What you will do:
The word "section" occurs in some lines of the data. Return each such line.

(Saved entries)
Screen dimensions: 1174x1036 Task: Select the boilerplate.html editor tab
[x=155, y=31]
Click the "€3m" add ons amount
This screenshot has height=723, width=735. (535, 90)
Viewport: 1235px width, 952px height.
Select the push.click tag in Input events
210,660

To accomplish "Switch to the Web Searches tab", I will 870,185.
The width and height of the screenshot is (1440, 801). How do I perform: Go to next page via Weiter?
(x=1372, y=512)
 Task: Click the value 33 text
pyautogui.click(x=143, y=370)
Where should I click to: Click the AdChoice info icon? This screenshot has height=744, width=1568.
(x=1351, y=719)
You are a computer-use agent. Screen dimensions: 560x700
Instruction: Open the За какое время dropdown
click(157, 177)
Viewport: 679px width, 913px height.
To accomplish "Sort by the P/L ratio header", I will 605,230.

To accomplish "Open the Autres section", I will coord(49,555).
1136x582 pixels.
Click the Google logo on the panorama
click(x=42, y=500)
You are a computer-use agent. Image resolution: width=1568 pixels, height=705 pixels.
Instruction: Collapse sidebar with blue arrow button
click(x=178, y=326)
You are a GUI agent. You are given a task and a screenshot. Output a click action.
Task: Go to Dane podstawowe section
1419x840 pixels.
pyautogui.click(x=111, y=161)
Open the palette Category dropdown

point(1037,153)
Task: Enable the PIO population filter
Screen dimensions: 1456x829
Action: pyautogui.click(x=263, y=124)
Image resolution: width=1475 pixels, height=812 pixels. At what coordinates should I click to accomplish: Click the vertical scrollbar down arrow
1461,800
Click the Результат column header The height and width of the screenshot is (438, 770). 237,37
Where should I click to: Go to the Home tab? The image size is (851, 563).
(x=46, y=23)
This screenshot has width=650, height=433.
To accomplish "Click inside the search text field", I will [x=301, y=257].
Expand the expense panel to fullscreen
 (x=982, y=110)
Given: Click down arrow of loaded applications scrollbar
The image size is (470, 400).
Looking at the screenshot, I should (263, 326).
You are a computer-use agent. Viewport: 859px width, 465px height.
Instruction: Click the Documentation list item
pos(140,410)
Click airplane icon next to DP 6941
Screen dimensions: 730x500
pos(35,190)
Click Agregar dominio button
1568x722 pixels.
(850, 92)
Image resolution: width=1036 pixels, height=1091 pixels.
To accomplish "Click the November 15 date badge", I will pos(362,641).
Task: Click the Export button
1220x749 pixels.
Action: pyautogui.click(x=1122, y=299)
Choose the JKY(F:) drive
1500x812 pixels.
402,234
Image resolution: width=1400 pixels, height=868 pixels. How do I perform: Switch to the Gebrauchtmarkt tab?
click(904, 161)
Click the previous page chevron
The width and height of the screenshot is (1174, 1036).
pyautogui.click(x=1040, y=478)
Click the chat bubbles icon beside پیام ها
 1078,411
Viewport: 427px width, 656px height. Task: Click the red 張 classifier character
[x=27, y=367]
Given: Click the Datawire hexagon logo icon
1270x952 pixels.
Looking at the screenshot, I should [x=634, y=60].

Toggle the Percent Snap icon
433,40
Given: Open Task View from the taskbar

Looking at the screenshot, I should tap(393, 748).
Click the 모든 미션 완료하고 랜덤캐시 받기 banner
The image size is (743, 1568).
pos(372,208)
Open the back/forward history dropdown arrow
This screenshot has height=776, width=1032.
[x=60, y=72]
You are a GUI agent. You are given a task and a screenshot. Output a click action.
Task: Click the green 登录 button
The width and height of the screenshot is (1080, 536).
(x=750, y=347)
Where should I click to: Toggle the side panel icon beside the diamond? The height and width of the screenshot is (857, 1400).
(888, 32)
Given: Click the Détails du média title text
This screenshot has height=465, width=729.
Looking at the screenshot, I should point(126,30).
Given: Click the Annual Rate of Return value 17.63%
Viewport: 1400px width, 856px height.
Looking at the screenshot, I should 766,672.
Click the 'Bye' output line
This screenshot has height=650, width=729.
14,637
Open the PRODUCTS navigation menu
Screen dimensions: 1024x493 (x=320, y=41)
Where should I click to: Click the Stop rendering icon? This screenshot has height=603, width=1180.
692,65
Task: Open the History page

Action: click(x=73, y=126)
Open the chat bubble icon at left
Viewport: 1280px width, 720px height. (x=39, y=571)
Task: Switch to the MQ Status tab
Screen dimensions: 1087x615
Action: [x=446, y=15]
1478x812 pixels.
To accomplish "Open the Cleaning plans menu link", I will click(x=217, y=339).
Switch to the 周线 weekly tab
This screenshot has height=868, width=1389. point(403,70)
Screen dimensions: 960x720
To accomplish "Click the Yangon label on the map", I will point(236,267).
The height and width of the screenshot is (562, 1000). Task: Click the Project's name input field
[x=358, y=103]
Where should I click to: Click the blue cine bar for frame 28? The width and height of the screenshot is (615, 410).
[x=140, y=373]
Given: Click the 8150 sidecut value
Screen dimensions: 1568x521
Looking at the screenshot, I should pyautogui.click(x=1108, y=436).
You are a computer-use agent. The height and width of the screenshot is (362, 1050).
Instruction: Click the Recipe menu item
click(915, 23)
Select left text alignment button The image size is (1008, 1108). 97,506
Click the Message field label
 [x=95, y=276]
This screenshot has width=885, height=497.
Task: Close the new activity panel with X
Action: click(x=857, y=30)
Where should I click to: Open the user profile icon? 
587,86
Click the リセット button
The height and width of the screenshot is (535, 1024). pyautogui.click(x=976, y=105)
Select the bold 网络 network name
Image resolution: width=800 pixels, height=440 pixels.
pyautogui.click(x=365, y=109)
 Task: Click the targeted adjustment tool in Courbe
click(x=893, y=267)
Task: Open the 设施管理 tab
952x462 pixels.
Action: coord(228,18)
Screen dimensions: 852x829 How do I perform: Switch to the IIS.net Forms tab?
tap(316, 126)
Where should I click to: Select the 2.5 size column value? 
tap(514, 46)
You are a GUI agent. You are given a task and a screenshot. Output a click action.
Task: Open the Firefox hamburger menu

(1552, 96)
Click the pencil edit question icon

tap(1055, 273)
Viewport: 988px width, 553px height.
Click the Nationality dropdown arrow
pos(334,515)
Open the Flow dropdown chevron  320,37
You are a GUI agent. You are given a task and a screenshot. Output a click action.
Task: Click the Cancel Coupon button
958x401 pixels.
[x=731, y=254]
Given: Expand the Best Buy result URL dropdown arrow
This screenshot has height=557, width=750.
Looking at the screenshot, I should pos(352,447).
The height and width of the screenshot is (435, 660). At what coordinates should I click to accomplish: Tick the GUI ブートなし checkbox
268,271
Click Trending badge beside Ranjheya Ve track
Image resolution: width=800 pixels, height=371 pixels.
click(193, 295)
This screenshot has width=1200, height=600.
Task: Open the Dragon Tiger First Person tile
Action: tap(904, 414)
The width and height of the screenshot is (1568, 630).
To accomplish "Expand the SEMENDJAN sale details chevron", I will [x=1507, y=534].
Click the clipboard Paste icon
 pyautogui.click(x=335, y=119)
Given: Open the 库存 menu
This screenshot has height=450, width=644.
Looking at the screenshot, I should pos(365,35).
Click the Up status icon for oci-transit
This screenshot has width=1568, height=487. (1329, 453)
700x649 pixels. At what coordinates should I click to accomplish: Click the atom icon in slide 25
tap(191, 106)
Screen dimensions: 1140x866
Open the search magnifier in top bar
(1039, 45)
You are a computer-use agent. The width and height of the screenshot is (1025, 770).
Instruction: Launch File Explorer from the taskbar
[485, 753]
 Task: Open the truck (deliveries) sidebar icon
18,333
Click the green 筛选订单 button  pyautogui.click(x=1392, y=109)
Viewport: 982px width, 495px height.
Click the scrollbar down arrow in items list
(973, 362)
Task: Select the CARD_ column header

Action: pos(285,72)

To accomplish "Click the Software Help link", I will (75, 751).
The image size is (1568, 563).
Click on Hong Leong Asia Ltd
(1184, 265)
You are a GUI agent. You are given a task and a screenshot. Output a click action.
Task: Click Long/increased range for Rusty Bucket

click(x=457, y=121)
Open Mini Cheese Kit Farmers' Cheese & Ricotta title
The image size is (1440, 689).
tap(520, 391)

Written answer:
To accomplish "Open the Autres section", I will coord(49,555).
Task: Go to Dane podstawowe section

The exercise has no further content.